It is estimated that thousands of sports-related oral injuries are prevented each year by the use of mouth guards. Mouth guards, much like air bags, cushion the force of a blow to the jaw and dissipate the energy, greatly decreasing the incidence and severity of concussions because the lower jaw (the mandible), is not forced back into the base of the skull (the TMJ), and harmful forces are not transmitted to the brain.
In addition, the teeth and soft tissues of the mouth are protected because the upper and lower jaws are not brought forcefully together, and the front teeth are cushioned. Costs related to replacing teeth lost due to trauma can run into the thousands, and can lead to a lifetime of dental problems.
What to do if a sporting injury occurs
Knocked out tooth
If a tooth is knocked out see your dentist immediately. If the dentist can re-implant the tooth with thirty minutes it may be possible to save the tooth.
Find and pick up the tooth by the top portion to prevent damage to the root.
Handle the tooth as little as possible.
Gently clean away any dirt by running under water.

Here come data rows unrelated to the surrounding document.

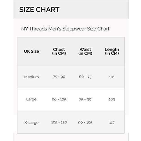Click Large chest value 90 - 105
Screen dimensions: 141x141
(59, 99)
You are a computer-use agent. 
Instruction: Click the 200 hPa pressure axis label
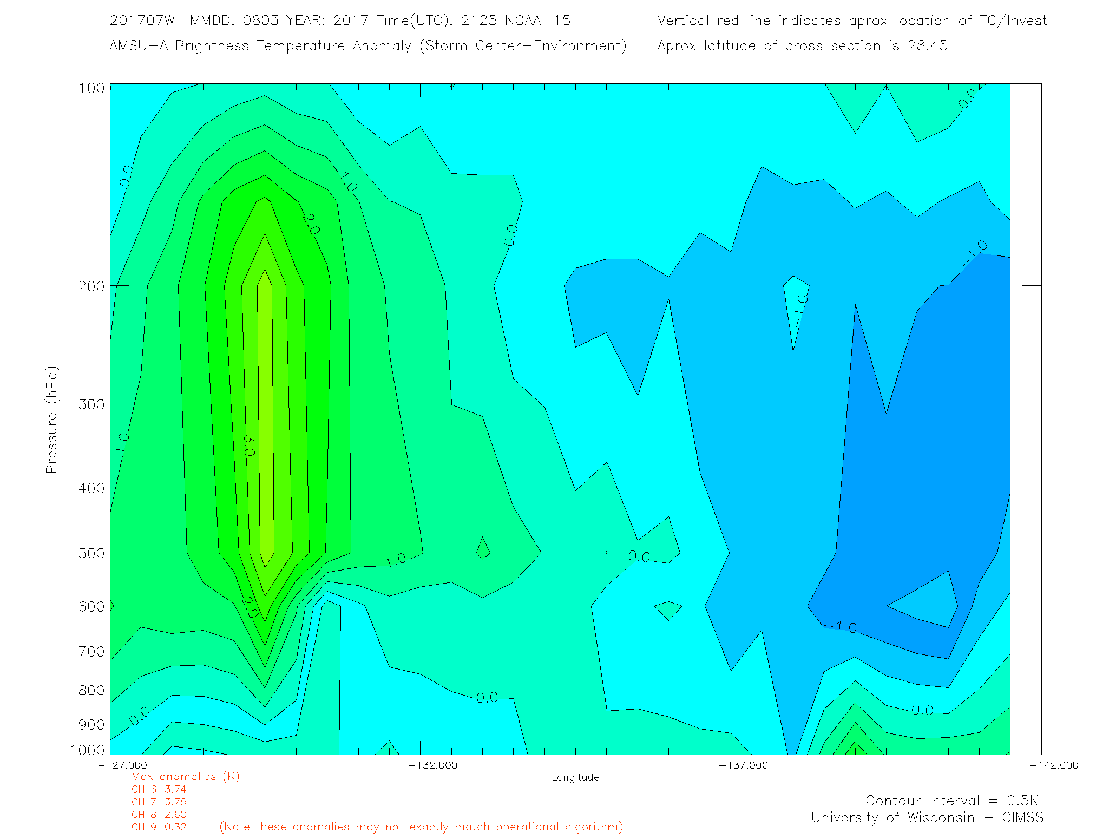click(x=91, y=286)
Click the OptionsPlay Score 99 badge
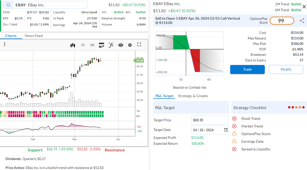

Where possible replace the clean tooth in the socket, hold it in place with your finger and ask your child to bite down gently on it.
If you cannot replace the tooth place it in a container with milk.
Do not replace baby teeth in the socket as this may damage the formation of the permanent tooth bud.
If a tooth is pushed in or out, use light finger pressure to move the tooth back to its normal position.
Do not force the tooth.
Use a moist cloth or gauze to hold the tooth in place.
See your dentist as soon as possible.